The VEGA/BIZ+ program requires that grantees fund at least half of the total investment required to realize their business development plans. Mrs. Prabhakaran’s $230,301 contribution was used to cover the cost of constructing a modern building for the bakery, part of its new equipment and furniture, and working capital. Meanwhile, the $197,315 grant from the VEGA/BIZ+ program purchased specialized bakery equipment and machinery from England and South Africa, as well as a delivery vehicle.
VEGA/BIZ+ is also providing the White Stone team with technical assistance and training to improve the quality of their finished products and become more energy efficient. The program has helped her improve her financial systems, establish human resource protocols and secure the proper government authorizations for all of her efforts. She is also adhering to new environmental standards, including water quality testing, the reduction and proper handling of solid waste, and she is developing a recycling plan with the local government. “This was all very helpful for me. In fact, I’ve already begun applying my new knowledge from VEGA/BIZ+ to our other companies, and we have actually already changed our systems,” she said.
White Stone Bakery staff ice donuts, which were among the sweets they sold during the Pope’s visit to Sri Lanka
Despite her initial success, Mrs. Prabhakaran has big dreams not only for future business growth, but for doing it in a way that cascades social benefits to more war-affected Sri Lankans. She is planning to open two of four additional retail outlets in Kilinochchi in March 2015, which will enable her to employ 15 more local people. With plans to establish outlets in the nearby towns of Vavuniya and Jaffna as well, White Stone is on its way to achieving its target of creating 81 jobs. To date, all of White Stone’s hires have been from Kilinochchi, benefiting a population that was hard-hit during Sri Lanka’s civil war. This includes four female heads-of-household, and Mrs. Prabhakaran plans to increase the number of vulnerable residents that her business benefits through a grassroots distribution network that will target one female-headed household in each interior village, who can sell her products on commission.
Furthermore, White Stone’s revenue is already benefiting Kilinochchi’s economy, in the form of local sellers from whom the business sources its ingredients. In January 2015 alone, White Stone bought 8,120 eggs, 38 percent of which were from three local sellers, who also provided the business with 191 kgs. of vegetables and spices. At this rate, the suppliers will earn an equivalent of US 5,345.87 in annual sales to White Stone alone.
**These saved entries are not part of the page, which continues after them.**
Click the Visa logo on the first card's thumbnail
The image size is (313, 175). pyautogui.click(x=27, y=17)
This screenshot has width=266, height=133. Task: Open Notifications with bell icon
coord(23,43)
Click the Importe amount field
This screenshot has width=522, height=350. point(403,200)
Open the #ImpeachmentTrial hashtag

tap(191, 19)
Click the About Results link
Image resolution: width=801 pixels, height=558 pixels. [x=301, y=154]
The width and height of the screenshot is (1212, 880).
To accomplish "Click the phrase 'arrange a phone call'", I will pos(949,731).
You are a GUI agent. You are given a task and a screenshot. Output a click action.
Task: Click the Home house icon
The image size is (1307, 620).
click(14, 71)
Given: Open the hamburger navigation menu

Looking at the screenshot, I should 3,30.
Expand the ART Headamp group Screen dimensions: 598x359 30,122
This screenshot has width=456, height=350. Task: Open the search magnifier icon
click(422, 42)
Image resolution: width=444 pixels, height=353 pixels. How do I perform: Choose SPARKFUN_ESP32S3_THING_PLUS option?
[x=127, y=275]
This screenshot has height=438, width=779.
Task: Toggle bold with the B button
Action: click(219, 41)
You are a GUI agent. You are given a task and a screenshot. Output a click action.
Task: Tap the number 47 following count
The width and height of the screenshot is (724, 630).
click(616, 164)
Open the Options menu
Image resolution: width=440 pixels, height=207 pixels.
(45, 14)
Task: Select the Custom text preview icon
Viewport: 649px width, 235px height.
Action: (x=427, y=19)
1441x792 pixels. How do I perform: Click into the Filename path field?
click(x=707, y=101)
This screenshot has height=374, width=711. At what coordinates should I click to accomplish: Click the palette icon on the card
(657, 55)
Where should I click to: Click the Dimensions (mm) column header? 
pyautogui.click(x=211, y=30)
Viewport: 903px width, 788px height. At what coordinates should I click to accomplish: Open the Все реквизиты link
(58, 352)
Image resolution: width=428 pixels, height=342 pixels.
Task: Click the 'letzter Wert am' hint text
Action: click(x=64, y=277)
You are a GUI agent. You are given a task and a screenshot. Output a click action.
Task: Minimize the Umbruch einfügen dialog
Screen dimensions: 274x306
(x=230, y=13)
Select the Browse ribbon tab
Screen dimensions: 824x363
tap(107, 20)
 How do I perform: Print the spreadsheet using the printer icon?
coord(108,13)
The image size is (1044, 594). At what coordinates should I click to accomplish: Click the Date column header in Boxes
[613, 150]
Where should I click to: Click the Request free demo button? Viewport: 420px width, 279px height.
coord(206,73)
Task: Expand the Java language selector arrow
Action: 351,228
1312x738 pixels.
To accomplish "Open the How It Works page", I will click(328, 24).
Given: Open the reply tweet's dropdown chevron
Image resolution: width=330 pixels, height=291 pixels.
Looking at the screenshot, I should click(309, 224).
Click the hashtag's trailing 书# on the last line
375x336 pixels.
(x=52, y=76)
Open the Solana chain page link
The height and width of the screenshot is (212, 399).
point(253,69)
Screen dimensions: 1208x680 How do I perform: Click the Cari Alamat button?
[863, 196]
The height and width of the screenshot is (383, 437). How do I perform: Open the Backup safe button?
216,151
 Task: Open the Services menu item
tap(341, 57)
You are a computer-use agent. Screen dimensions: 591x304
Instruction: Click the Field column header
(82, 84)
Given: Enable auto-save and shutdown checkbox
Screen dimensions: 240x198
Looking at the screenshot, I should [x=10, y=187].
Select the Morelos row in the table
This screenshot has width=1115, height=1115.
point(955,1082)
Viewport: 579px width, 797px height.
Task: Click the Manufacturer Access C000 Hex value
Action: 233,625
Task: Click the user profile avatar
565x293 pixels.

As these partnerships strengthen, White Stone’s market expansion is expected to continue to have a positive reverberating impact on the economic growth for their suppliers, too.
Despite all of Mrs. Prabhakaran’s planning on marketing and distribution, the Pope’s visit gave her an opportunity to catapult White Stone Bakery to a new level of customer awareness and market penetration in one fell swoop. "This breakthrough was made possible because of VEGA/BIZ+ and USAID’s contributions. We simply could not have achieved this if we had not received this massive support from the U.S. We were able to use our new equipment to produce quality products, while our new truck enabled us to transporting bulk products on time to satisfy market demand.”